Table of contents for Live from DAMA 2008
- Live from DAMA – Yin and Yang of Process and Data
- Live from DAMA – What do they mean, BUSINESS Metadata?
- Live from DAMA – Business rules, decision management and smarter systems
- Live from DAMA – A Reference Architecture for Integrating an Active Data Warehouse into the Real-Time Enterprise
- Live from DAMA – Re-Thinking Search in a Web 2.0 World
- Live from DAMA – Deploying Semantic Web Solutions: I’ve Built an Ontology, Now What?
- Live from DAMA – The Business Drivers Behind Creating an Enterprise Data Architecture in the Gaming Industry
- Live from DAMA – Metadata enabled Business/IT Integration
- Live from DAMA – IBM Metadata Strategy – An Information Management Perspective
- Live from DAMA – Impact of Service Oriented Architecture on Data Modeling: A Case Study
- Live from DAMA – Case Study: Implementing a Securities Master Using Flexible Data Models at Lord Abbett
- Live from DAMA – Naked Without My Data
First session today was some folks from Allstate Financial talking about the Impact of Service Oriented Architecture on Data Modeling: A Case Study. AllState Financial has the large number of data sources typical of a large corporation. Each line of business has its own administrative systems and mergers and acquisitions also create new data sources. Data could be common across these systems and each could use a different kind of database storage or MS Office files. Defining the systems of record is challenging and data coordination is very difficult. The data is also very long living – life policies and annuities, for instance, must be kept for a long time. Yet it is not stable as the product mix, and the data requirements for those products, changes constantly. Finally they must support XBRL and ACORD in a service-oriented architecture. An integration hub is used to bring multiple producers and consumers together to support the various systems.
Complexity tends to increase over time, resulting in more logical and physical data models and more database implementations. When supporting SOA they rationalized the logical models into a single logical model. A physical model was created to create a common name space but not implemented as an actual database.

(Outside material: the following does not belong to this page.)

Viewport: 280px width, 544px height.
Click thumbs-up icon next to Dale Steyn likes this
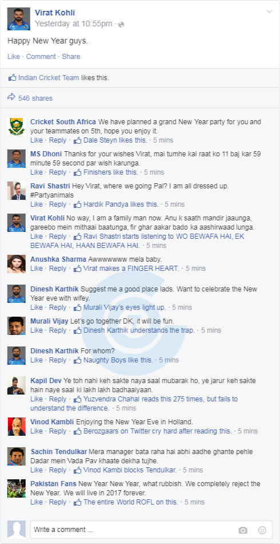click(78, 140)
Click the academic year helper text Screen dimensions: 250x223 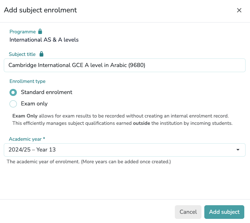click(x=89, y=162)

This physical model is used by the ETL processes and implements the industry standards like ACORD. Individual physical models for specific databases are created from this model and specific implementations created on various DBMS.
Building a standard model involved agreeing on the meaning and usage of the data elements in the model. The model is not static – it evolves – but is agreed across different lines of business and subject areas. SOA makes it more necessary than ever to have agreed definitions. They used ACORD as a starting point but just “dated” the standard rather than being “married to it”.

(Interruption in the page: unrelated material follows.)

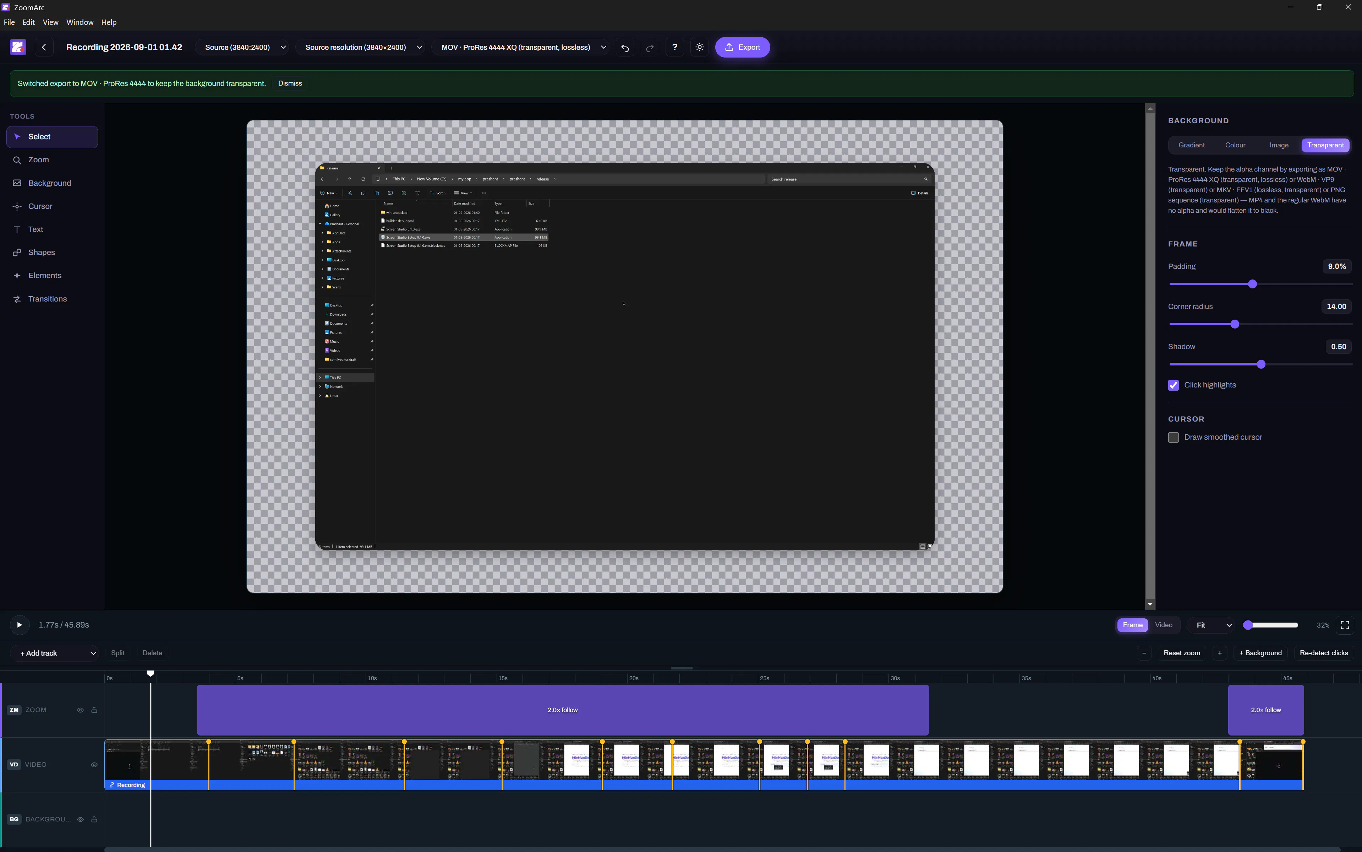Switch to the Gradient background tab
Screen dimensions: 1362x852
(x=1191, y=145)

Developing a common name space was critical to bring common meaning to data and to driving a rules-based approach to naming attributes. The name space is also referred to as “tags” that are used in XML for ETL, for instance. 21.5% of their data is codified (ACORD has 25%) so it can be managed and shared. One of the challenges is that enumerations can be very different across systems with both different labels for values and different numbers of values. To resolve this they have a repository of enumerated values that are exposed by the various systems. Each system registers its enumerated values in the repository and tries to map to a domain – partly automated, partly manual using a group of data governance folks. Once this is all done the resulting information is pushed out to an operational database for query support so that queries pick up common code definitions allowing them, for instance, to join across systems.
Derivations, to create new data using transformation logic, are increasingly common for analytics, dashboards and so on. It is critical to ensure that these derivations are common. For instance a group might use an identifier that is not atomic but built from various elements while another group might use the same identifier but different derivation or the same derivation but a different name. A single data mart was built to store pre-calculated business logic to rationalize down the number of places some was derived. ETL processes to populate data marts then call the common services to use this common logic. Users can see their reports using their terminology but common logic is used to handle calculations.

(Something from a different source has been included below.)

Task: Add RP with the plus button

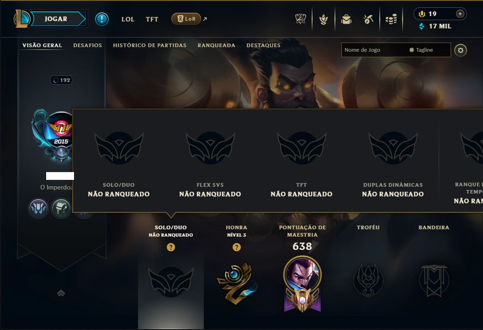Action: [x=460, y=14]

Hierarchies are another element that must be standardized. A hierarchy handles drill-down and aggregation logic to drive trending and forecasting, for instance. As before, hierarchies could be used by multiple groups and maintaining common hierarchies can be tricky given different perspectives. To make this work they took the codes management structure they had developed and created each level in the hierarchy as a code element. This meant that everything was being managed in one location and a common service could be built to use this and deliver the hierarchy.
SOA and common services for hierarchies, codes etc helps ensure that data quality can be improved across all the services.
I wonder, do you really need to take control of the whole data model to do SOA?